### TASK ITEM
Write each line word for word, from the line that contains "NEWSEUM (96, 1650)" through the last line of the material below.
== PROVIDED DATA ==
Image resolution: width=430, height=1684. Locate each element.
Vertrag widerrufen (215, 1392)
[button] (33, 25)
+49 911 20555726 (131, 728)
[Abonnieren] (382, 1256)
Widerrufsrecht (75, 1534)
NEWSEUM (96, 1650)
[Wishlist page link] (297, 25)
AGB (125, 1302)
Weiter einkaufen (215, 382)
===
### RESPONSE AREA
NEWSEUM (96, 1650)
[Wishlist page link] (297, 25)
AGB (125, 1302)
Weiter einkaufen (215, 382)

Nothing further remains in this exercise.